Background: P-glycoprotein is a blood-brain barrier efflux transporter involved in the clearance of amyloid-beta from the brain and, as such, might be involved in the pathogenesis of Alzheimer's disease. P-glycoprotein is encoded by the highly polymorphic ABCB1 gene. Single-nucleotide polymorphisms in the ABCB1 gene have been associated with altered P-glycoprotein expression and function. P-glycoprotein function at the blood-brain barrier can be quantified in vivo using the P-glycoprotein substrate tracer (R)-[C-11]verapamil and positron emission tomography (PET).
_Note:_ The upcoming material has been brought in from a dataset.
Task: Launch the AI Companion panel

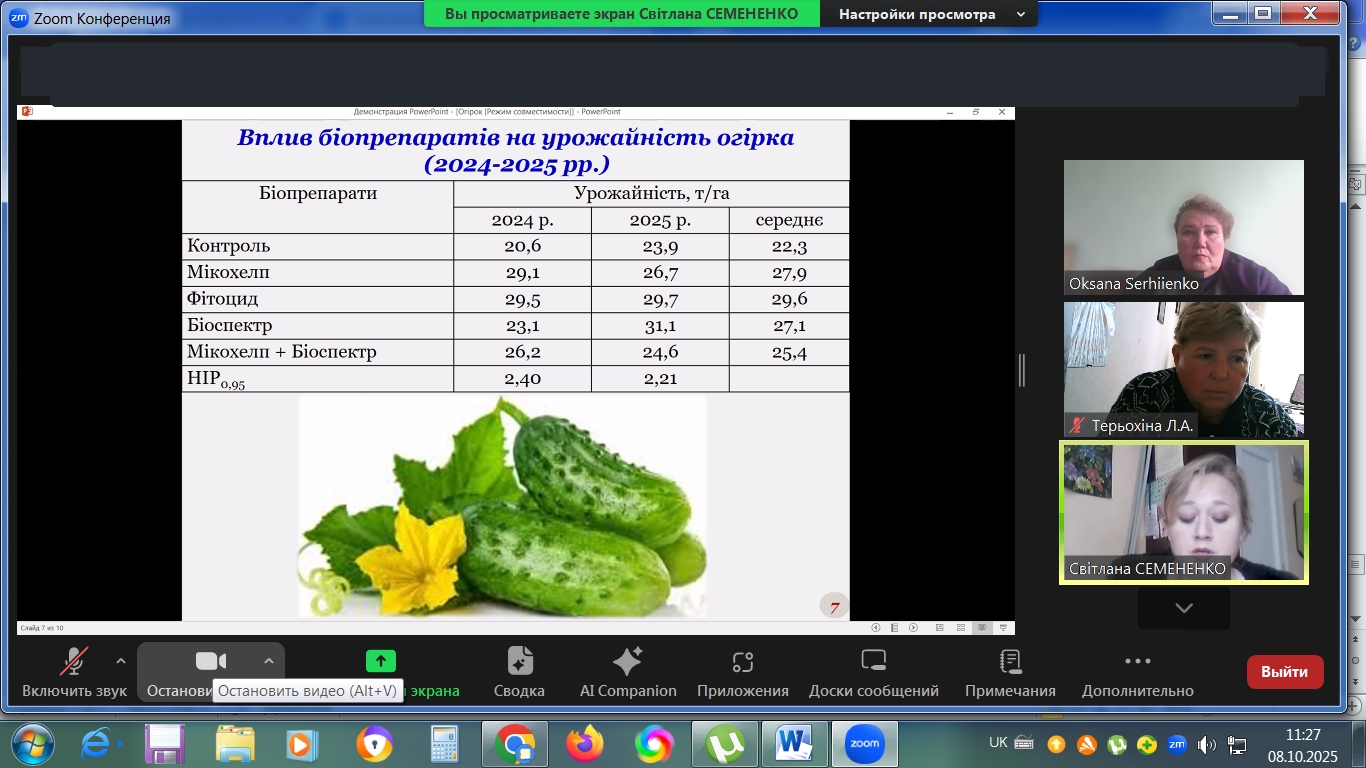Action: pyautogui.click(x=627, y=662)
The purpose of this study was to assess the effects of C1236T, G2677T/A and C3435T single-nucleotide polymorphisms in ABCB1 on blood-brain barrier P-glycoprotein function in healthy subjects and patients with Alzheimer's disease. Methods: Thirty-two healthy subjects and seventeen patients with Alzheimer's disease underwent 60-min dynamic (R)-[C-11]verapamil PET scans. The binding potential of (R)-[C-11]verapamil was assessed using a previously validated constrained two-tissue plasma input compartment model and used as outcome measure. DNA was isolated from frozen blood samples and C1236T, G2677T/A and C3435T single-nucleotide polymorphisms were amplified by polymerase chain reaction. Results: In healthy controls, binding potential did not differ between subjects without and with one or more T present in C1236T, G2677T and C3435T. In contrast, patients with Alzheimer's disease with one or more T in C1236T, G2677T and C3435T had significantly higher binding potential values than patients without a T. In addition, there was a relationship between binding potential and T dose in C1236T and G2677T. Conclusions: In Alzheimer's disease patients, C1236T, G2677T/A and C3435T single-nucleotide polymorphisms may be related to changes in P-glycoprotein function at the blood-brain barrier. As such, genetic variations in ABCB1 might contribute to the progression of amyloid-beta deposition in the brain.